**PROVIDED TEXT**
┌──

TUNGSTEN(0) COMPLEXES OF PI-ACCEPTING N-METHYLPYRAZINIUM CATION AND THE N-METHYLPYRAZINIUM RADICAL - CRYSTAL AND MOLECULAR-STRUCTURE OF [(C4H4N2-ME)W(CO3(PCY3)2](PF6), CY = CYCLOHEXYL

Bonding characteristics of the dihydrogen-coordinating 16 valence electron species W(CO)3(PR3)2 (R = (i)Pr or Cy (cyclohexyl)) were determined by studying stable complexes with the poorly 2e-donating but strongly pi-accepting cationic ligand N-methylpyrazinium (mpz+). In comparison with the related complex with W(CO)5, the H-1 NMR and electrochemical data suggest a very strong degree of pi back-donation from W(CO)3(PR3)2 to the cationic acceptor in the ground state. This view is supported by the crystal structure analysis of [(MPZ)W(CO)3(PCy3)2](PF6) which reveals a trans,mer-configuration with an unusually short W-N bond (210.1(10) pm). Reduction to the N-methylpyrazinium radical complexes yields highly resolved ESR spectra which show the loss of one phosphine ligand in the case of the tricarbonyl complexes. However, even the W(CO)3(PR3) fragment induces considerable spin delocalization from the pyrazinium radical ligand to the metal.

└──

**SUPPLIED MATERIAL**
┌──

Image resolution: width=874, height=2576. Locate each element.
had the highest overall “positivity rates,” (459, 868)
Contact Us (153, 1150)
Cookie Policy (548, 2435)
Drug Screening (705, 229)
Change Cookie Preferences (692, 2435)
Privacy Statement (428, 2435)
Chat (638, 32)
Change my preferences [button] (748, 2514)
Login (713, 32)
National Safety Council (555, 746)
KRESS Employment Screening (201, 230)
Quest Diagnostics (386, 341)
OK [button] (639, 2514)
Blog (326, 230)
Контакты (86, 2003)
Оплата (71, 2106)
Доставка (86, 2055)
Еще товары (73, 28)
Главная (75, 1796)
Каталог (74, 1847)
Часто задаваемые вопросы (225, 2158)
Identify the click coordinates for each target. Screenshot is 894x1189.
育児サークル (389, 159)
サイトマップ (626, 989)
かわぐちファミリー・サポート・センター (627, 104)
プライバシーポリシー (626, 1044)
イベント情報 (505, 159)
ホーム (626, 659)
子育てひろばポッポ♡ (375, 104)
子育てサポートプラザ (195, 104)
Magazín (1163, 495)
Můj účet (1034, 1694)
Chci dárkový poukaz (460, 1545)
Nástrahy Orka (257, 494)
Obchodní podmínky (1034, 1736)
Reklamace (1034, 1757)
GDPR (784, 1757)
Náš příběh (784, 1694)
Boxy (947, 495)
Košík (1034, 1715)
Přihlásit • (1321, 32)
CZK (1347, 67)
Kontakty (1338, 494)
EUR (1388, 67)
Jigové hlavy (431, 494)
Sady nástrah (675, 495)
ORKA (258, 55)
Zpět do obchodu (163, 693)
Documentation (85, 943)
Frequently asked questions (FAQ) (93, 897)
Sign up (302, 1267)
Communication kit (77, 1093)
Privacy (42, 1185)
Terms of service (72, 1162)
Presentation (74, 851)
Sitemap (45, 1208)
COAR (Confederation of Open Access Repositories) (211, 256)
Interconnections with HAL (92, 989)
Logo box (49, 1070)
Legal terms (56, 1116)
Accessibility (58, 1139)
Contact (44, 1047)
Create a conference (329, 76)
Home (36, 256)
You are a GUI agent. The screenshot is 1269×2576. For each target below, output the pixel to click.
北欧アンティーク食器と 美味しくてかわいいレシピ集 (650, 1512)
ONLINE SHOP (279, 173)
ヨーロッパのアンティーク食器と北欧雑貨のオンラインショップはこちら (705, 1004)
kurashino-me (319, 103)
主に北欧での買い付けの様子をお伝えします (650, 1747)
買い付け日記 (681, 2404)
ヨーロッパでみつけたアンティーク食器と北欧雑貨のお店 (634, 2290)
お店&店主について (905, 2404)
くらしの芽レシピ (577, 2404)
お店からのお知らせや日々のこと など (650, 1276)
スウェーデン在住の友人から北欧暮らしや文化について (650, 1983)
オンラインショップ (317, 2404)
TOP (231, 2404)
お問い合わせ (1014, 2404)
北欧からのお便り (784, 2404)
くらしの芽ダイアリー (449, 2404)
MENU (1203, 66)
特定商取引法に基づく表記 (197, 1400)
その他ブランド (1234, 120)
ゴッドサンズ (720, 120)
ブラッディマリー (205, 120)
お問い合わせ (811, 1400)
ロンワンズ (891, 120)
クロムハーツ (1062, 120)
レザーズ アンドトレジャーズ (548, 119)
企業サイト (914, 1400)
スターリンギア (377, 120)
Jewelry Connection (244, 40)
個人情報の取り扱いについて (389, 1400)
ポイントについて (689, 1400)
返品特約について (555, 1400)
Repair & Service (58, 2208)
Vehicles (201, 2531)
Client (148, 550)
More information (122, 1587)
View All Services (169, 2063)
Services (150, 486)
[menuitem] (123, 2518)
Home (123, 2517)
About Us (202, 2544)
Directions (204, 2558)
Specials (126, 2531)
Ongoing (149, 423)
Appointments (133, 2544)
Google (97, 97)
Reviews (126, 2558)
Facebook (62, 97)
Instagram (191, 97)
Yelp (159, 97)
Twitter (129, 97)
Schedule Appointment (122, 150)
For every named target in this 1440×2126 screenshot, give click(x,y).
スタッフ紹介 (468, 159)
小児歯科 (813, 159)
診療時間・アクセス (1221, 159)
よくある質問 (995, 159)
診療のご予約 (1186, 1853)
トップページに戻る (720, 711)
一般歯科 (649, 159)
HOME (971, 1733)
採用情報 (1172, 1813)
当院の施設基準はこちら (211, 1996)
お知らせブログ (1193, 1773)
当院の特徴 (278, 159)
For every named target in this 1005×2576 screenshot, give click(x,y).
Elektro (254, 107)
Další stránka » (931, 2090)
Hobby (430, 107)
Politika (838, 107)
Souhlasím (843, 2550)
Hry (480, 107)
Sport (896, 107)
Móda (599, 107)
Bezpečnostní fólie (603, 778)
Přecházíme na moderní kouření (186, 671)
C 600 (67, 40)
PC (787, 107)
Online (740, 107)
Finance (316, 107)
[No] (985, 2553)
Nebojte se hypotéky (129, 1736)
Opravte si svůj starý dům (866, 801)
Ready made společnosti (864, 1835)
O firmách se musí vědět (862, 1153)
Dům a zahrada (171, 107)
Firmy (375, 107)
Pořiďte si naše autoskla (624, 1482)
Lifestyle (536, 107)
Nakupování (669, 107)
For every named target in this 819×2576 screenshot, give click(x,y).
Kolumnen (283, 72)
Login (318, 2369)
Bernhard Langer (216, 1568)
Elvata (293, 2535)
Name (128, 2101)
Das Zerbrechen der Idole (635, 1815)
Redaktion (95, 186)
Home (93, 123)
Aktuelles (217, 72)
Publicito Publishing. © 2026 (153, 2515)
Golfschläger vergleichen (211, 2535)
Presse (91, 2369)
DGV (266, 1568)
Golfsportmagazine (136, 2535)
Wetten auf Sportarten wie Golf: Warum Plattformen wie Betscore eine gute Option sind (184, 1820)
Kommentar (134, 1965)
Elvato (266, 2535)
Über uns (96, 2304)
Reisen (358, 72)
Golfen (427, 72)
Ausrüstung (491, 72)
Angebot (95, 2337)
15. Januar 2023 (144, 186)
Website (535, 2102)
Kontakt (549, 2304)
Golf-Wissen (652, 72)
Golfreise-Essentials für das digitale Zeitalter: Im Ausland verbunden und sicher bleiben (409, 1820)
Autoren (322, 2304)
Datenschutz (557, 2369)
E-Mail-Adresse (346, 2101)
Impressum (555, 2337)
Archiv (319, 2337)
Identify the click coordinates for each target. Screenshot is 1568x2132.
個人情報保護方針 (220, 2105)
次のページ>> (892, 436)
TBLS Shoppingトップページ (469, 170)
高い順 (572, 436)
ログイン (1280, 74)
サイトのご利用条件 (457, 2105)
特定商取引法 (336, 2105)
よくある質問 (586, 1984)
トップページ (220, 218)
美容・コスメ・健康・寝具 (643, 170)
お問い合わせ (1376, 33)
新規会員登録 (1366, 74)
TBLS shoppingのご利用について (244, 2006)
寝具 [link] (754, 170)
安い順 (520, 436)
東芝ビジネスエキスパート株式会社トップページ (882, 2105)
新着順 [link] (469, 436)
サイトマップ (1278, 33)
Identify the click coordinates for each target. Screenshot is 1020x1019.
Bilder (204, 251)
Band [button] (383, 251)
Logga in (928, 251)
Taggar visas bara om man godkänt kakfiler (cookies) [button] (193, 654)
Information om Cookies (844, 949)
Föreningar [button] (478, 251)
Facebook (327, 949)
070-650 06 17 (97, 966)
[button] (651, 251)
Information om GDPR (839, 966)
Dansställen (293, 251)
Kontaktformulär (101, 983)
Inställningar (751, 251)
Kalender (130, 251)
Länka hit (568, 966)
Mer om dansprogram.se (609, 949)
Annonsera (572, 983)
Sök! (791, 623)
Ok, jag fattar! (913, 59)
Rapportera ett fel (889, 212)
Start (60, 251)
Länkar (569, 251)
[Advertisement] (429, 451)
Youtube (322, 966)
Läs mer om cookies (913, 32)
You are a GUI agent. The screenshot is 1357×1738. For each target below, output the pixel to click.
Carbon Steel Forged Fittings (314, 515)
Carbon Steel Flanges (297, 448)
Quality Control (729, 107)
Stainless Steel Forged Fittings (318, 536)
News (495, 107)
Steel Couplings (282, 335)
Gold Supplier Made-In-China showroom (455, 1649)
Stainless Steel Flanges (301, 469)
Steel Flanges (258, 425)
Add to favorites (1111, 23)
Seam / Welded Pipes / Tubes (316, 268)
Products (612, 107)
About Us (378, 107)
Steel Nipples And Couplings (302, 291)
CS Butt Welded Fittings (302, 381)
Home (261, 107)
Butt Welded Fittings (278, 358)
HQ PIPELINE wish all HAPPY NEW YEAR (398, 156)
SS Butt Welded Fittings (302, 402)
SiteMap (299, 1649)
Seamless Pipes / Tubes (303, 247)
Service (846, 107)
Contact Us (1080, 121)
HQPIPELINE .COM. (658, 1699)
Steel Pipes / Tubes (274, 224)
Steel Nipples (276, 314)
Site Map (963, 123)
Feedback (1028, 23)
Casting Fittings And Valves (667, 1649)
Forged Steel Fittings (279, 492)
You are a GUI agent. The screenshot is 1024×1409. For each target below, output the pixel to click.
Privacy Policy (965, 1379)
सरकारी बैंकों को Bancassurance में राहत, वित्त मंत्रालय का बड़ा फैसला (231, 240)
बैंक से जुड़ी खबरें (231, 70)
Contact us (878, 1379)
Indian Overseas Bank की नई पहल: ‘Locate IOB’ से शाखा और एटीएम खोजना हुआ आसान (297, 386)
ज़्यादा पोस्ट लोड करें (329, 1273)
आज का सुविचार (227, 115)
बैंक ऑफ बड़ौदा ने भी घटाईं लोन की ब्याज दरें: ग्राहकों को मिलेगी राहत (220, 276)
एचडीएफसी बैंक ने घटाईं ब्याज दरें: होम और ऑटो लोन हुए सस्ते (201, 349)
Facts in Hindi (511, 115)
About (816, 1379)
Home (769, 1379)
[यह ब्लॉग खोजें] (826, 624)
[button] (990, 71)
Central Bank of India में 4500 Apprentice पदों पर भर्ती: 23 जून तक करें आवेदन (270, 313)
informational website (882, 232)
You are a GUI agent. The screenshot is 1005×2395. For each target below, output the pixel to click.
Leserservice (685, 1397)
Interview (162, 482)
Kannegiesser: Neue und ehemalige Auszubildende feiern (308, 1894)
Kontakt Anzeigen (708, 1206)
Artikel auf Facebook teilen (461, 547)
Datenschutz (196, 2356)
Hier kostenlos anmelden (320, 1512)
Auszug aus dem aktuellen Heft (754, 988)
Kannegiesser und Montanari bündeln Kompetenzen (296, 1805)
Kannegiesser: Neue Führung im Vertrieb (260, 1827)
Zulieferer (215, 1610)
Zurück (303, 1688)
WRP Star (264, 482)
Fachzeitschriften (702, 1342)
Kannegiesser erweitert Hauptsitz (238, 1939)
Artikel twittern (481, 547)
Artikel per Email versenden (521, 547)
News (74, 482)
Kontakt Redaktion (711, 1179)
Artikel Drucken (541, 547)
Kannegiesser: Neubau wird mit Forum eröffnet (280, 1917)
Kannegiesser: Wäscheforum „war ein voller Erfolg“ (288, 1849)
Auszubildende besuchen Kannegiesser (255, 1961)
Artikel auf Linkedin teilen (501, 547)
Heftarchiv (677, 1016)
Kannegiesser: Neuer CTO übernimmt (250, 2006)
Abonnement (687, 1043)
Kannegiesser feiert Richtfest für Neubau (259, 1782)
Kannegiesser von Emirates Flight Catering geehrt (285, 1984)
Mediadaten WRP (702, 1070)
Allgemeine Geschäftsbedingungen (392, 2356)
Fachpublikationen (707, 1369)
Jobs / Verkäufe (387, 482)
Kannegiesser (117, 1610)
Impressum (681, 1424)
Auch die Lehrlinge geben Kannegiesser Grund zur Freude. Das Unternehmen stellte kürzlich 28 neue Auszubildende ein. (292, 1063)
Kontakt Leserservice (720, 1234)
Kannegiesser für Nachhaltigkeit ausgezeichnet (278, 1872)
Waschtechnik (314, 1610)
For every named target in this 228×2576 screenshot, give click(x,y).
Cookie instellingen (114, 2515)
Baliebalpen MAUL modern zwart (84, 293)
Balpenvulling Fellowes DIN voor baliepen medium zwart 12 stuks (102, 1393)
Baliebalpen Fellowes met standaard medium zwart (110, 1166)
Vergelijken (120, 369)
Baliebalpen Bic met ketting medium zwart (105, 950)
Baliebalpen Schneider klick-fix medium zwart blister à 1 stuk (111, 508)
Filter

└──

**TASK ITEM**
In the text on tungsten(0) complexes, what configuration does the crystal structure analysis of [(MPZ)W(CO)3(PCy3)2](PF6) reveal? The records can be left aside.

**COMPLETED EXERCISE**
A trans,mer-configuration.